3086 Background: Racotumomab is a therapeutic vaccine that induces a cellular and humoral immune response against NeuGc-containing gangliosides expressed in several tumors but not in normal human tissues. A previous randomized, double blinded, placebo-controlled trial has demonstrated low toxicity of racotumomab and a statistically significant benefit in overall survival (OS) in patients with advanced non-small-cell lung cancer (NSCLC) who had achieved partial or complete response or disease stabilization after first line therapy. Methods: An open, non-randomized study was performed to evaluate if racotumomab could also be beneficial in patients with progressive disease. Patients with recurrent and advanced stages (IIIB/IV) of NSCLC, in progression after completion of first-line onco-specific treatment as per the NCCN Oncology Therapeutic Guidelines (surgery, chemotherapy and/or radiotherapy) were included in the study. Most of them had received 4 to 6 cycles of cisplatin/vinblastin. Vaccination consisted of 5 intradermic doses of racotumomab (1 every 14 days), followed by 1 dose every 28 days until patient refusal or worsening of ECOG status. The patients did not receive second-line therapy. Results: 180 patients were included in an intent to treat (ITT) survival analysis (Kaplan Meier estimate), after at least 10 months of follow-up. Median survival was 8.06 months. OS rate (%) at 24 months was 21%. A control group of 85 consecutive patients treated at the same institution by the same investigators, who did not receive second-line therapy or racotumomab showed a median survival of 6.26 months (log rank test p= 0.011).
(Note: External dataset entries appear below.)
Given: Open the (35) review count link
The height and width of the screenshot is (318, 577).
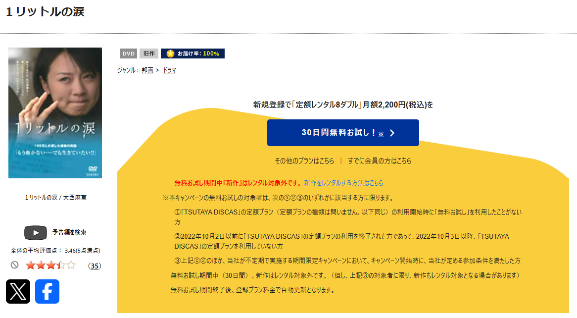Looking at the screenshot, I should 94,266.
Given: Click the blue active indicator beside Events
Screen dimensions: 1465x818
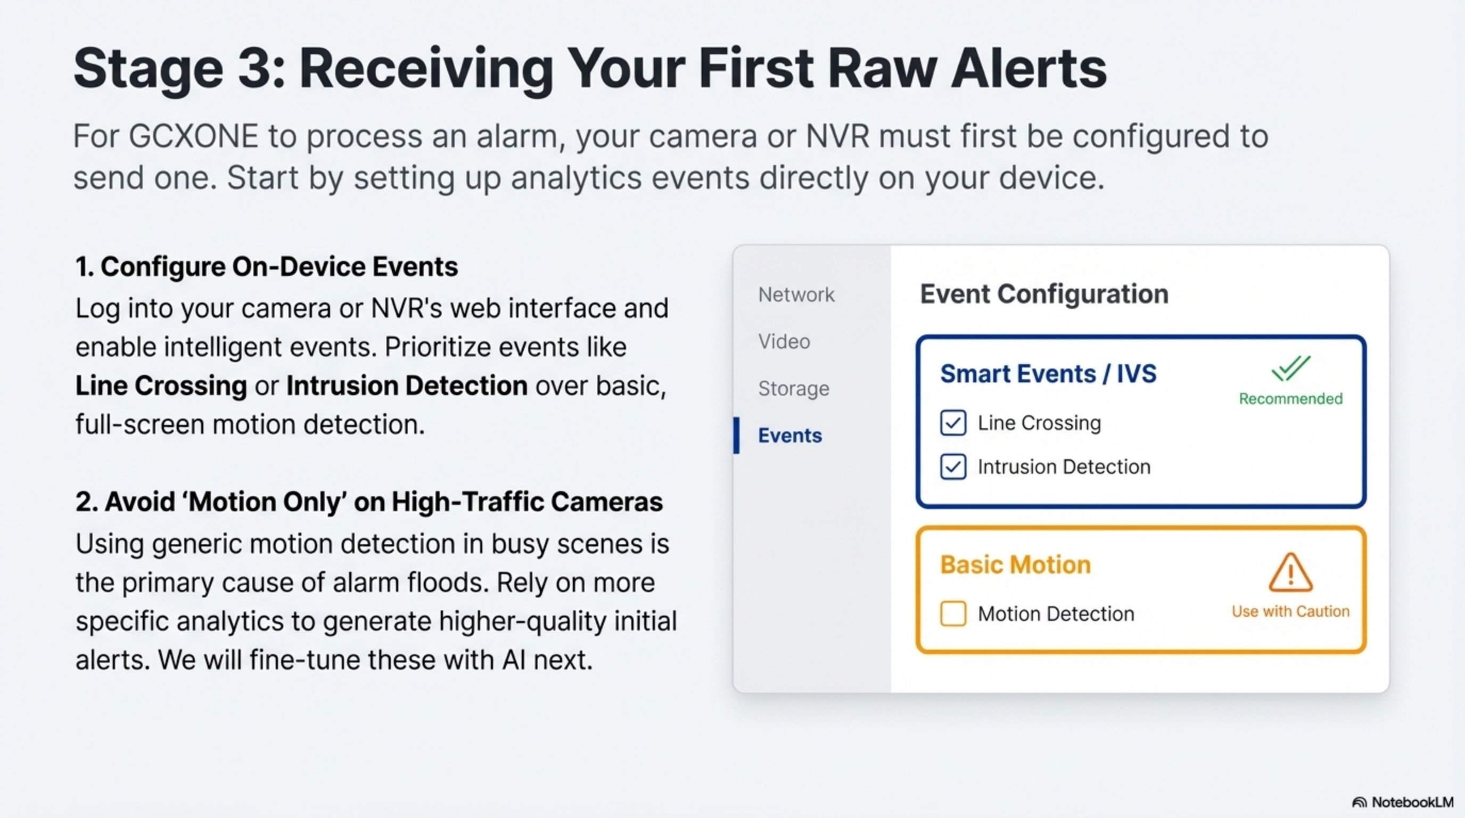Looking at the screenshot, I should coord(736,435).
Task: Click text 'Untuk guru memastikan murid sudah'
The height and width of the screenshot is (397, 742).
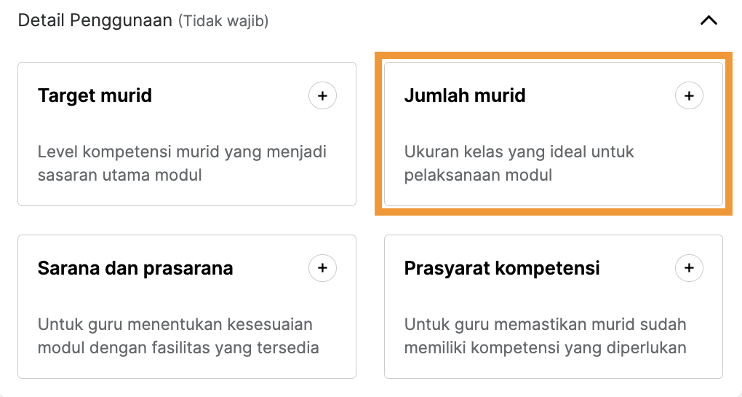Action: point(545,324)
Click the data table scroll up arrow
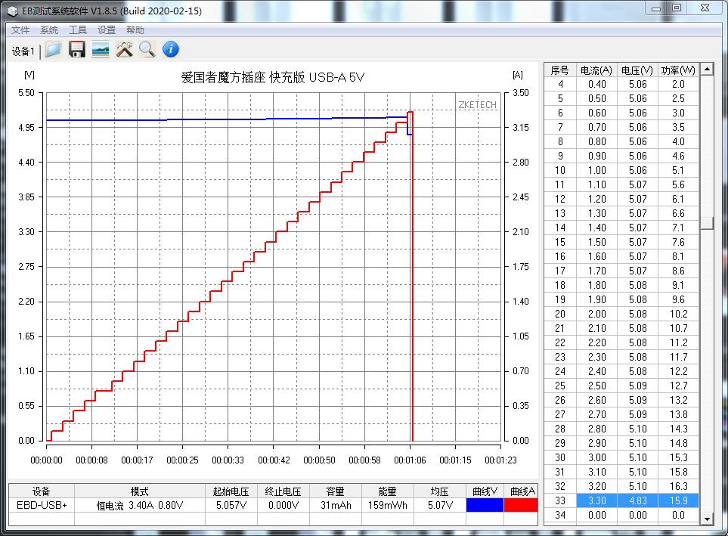The image size is (728, 536). pyautogui.click(x=707, y=70)
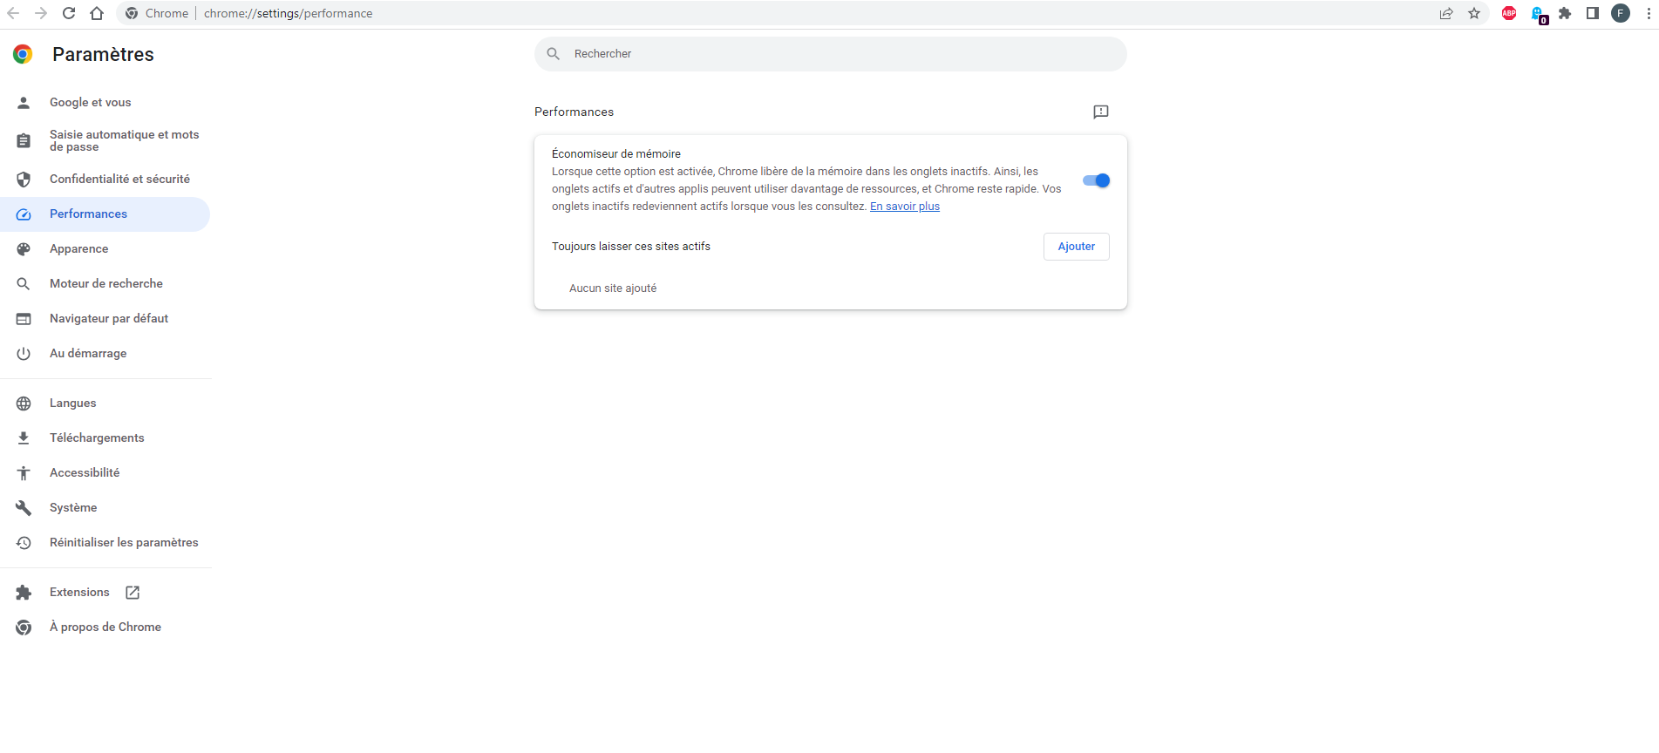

OS rate (%) at 24 months was only 7%. A per protocol survival analysis including only the 124 patients (68.8%) who received ≥ 5 doses of racotumomab showed a median survival of 12 months. OS rate (%) at 24 months was 30%. Conclusions: Patients with PD after first-line treatment show favorable results in survival when vaccinated with racotumomab. This result is similar to previous clinical trials where racotumomab was administered to patients with objective response (partial or complete) or stable disease after first line therapy.